A problem that sometimes happens is that legitimate attachments are blocked by the VPOP3 Attachment Filter, and the administrator is unsure why they were blocked.
A common reason is that the attachment has a "double extension", for instance, these filenames would be blocked by the default Attachment Filter Rules.
- Invoice (12.03.09).pdf
VPOP3 is not blocking them because they're PDFs. It's blocking them because they have double 'filename extensions'
A common virus trick is to send a dodgy file as something like 'document.doc.exe'. Windows/email clients will often strip off the last extension, so it will display that as 'document.doc'. The receiver thinks that is a document with a '.doc' file extension, so will open it - leading to much fun and hilarity.

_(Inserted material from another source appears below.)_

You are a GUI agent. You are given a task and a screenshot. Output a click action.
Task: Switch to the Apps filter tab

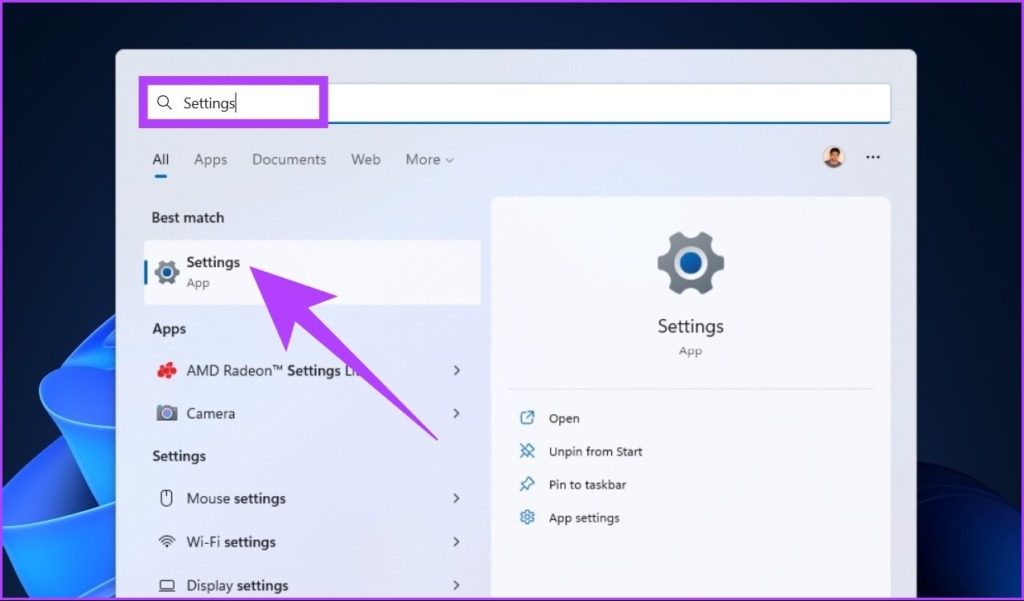210,160
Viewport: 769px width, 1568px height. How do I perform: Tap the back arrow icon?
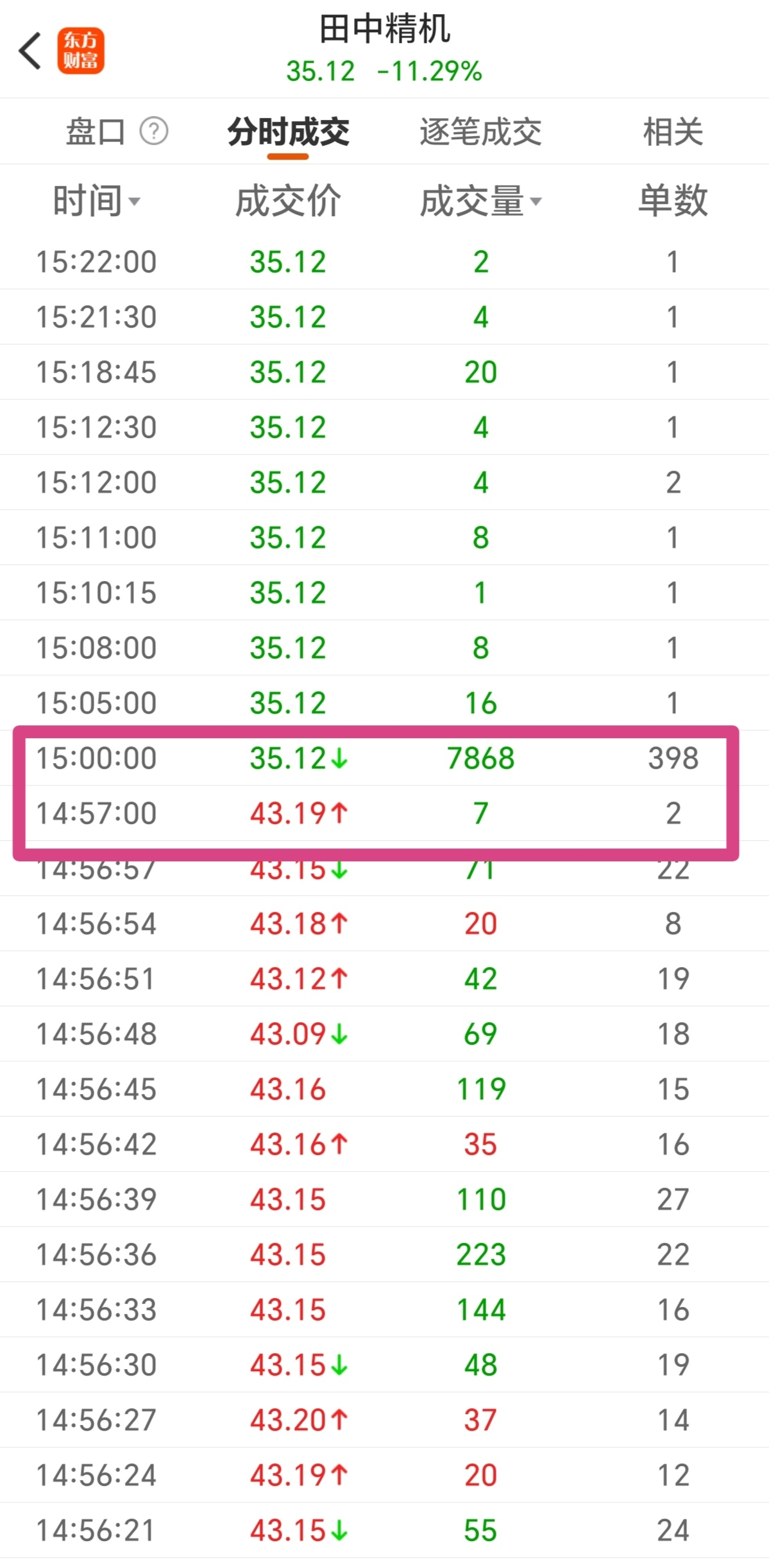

So, the default attachment rules will block anything with a filename like blahblahblah"."<3 characters>"."<3 characters>
In the above examples the first extensions are 'v12' and '09)' respectively.
The attachment could just block .exe files, but, unfortunately, that would be insufficient because those aren't the only dangerous files. There are also .bat, .cmd, .vbs, .cpl, .chm, .asp, .hta, .inf, .reg, .lnk, .msh, .ops, .prf, .pst, .scr etc etc etc etc. There are hundreds of dangerous file extensions, and more keep being added (not because it's cool to add dangerous extensions, but there are more file types which do useful things which can also be used nefariously).
So, you can remove the '*.???.???' rule from the attachment filter rules which will stop this happening, but just be aware of the consequences.